Suppose we have a large plastic sheet that we want to lay as flat as possible on the ground. To lay our sheet we employ a cyclic procedure. Firstly, we find a low point on it. Then we build up that section by placing sand underneath it. Then we find another low point and build it up; continuing until we are satisfied that the sheet is flat enough. How might we go about finding the low points? One possibility would be to place a drop of mercury on the sheet and watch as it rolls down the sheet. The point where it stops is low (although possibly not the lowest on the entire sheet) and would be a good candidate for raising. The idea of the state of a system (position of the mercury) descending on an energy surface (the plastic sheet) is a recuring one in the field of neural networks - both for describing changes to activations as a consequence of cycling and changes to weights as a consequence of learning. Figure 1 shows a schematic of our plastic sheet. The low points are the attractors. The region within which the drop will fall to a given attractor is its basin of attraction and the paths taken by the drop are called trajectories.
Figure 1: Attractors, basins of attraction and trajectories.
![]() |
![]() |
![]() |
![]() |
![]() |
![]() |
Original | Degraded | Reconstruction |
Figure 2 shows the results of a Hopfield network which was trained on the Chipmunk and Bugs Bunny images on the left hand side and then presented with either a noisy cue (top) or a partial cue (bottom).

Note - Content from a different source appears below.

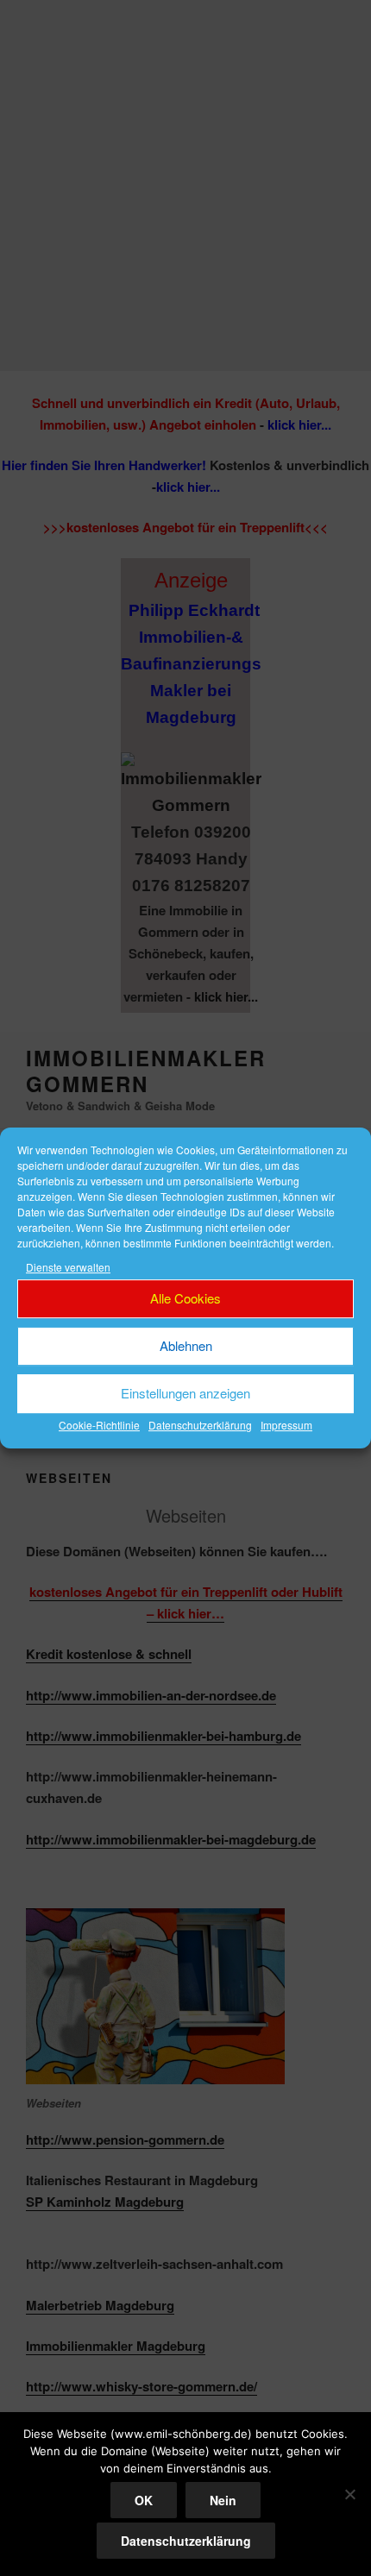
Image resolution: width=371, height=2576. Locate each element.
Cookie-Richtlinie (99, 1424)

The images on the right hand side have been reconstructed by the Hopfield network. Notice that even in the face of substantial degradation the network is able to reconstruct a very close approximation to the original image. The quality of the network's reconstruction depends on the similarity of the stored images and the number of images that are stored given the size of the network.
Exercise 1: To see a Hopfield network in action open your BrainWave simulator and load the Attractors network from the Networks menu. Select the Weights Visible option from the Options menu to make the weights invisible. This network has been trained on the images of one, two, three and four in the Output Set. Select these patterns one at a time from the Output Set to see what they look like. Now select the Noisy Two pattern from the Test Set. You should see a representation of a two on the units with some spurious units incorrectly on or off (see figure 3). Now click on the cycle button. Note how the pattern gradually settles to the image of a two. The energy recorded by a value at the bottom of the screen and also graphed continues to decrease until the pattern stabilizes. What is the value of the energy after 100 cycles?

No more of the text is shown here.